В животе у девушки уже давно жалобно урчало от голода, но слова Драгомира, по ее мнению, можно было воспринять только как неудачную шутку. Тем не менее, она села рядом, с любопытством наблюдая за его действиями.
Драгомир постучал тяжелой рукояткой ножа по каменно твердой глине. Корка пошла трещинами, выпуская наружу обжигающий пар. Цыган начал ловко и аккуратно орудовать ножом, вонзая лезвие в покрытую трещинками жесткую поверхность и откалывая один за другим куски корки, вместе с иглами, которые все до единой остались в ней.
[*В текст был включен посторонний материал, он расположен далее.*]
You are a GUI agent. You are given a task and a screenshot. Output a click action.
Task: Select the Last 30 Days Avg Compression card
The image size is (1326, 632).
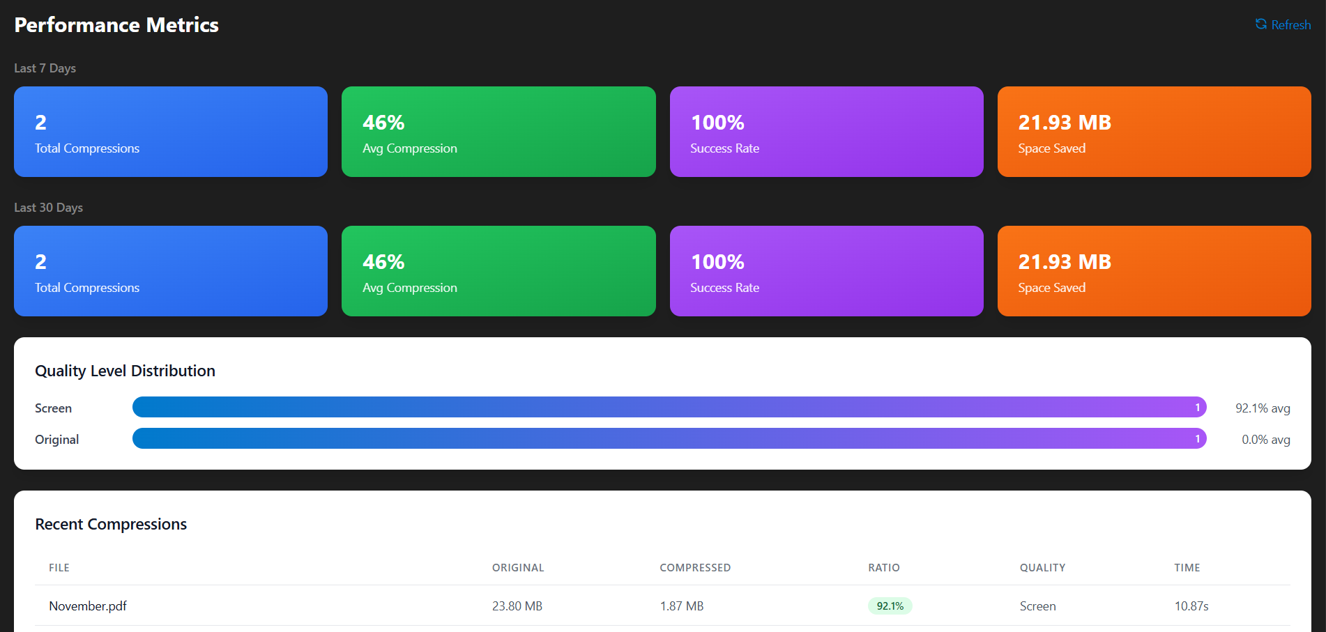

И наконец начисто освобожденная от игл ароматная тушка ежа показалась на свет.[1] Дразнящий запах мяса защекотал ноздри Кати.
— Невероятно, — выдохнула девушка, сглатывая голодную слюну. — Боже, как я хочу есть!
Переложив ежа на приготовленные листья подорожника, Драгомир разрезал его. Выбросив ни на что не пригодную голову, поделил пополам оставшееся мясо. И наконец, обжигаясь и торопясь, изголодавшиеся спутники с жадностью приступили к еде.
Кате, увлеченно обсасывавшей и разгрызавшей каждую косточку, показалось, что она никогда в жизни не ела ничего вкуснее. Драгомир с усмешкой подумал, что эта девушка с ее хищными белыми зубками, которые так ревностно трудятся над каждым кусочком, похожа на одичавшую кошку, что устрашающе рычит над уворованным куском мяса, придерживая его лапой, чтобы никто не отнял.
Пока Катя наслаждалась ежатиной, он спустился к реке за водой, набрал котелок и, вернувшись наверх, приладил над костром рогатину, чтобы вскипятить воду.
Горсть поникших цветочков клевера, брошенных в кипяток, придала воде сладость, и вскоре, завершая трапезу, они уже пили горячий, бодрящий отвар.
Удовлетворенно выдохнув, Катя передала остывший котелок Драгомиру и в очередной раз поймала на себе его пристальный взгляд.
— Ну что ты так смотришь на меня? — пряча внезапное смущение, произнесла она.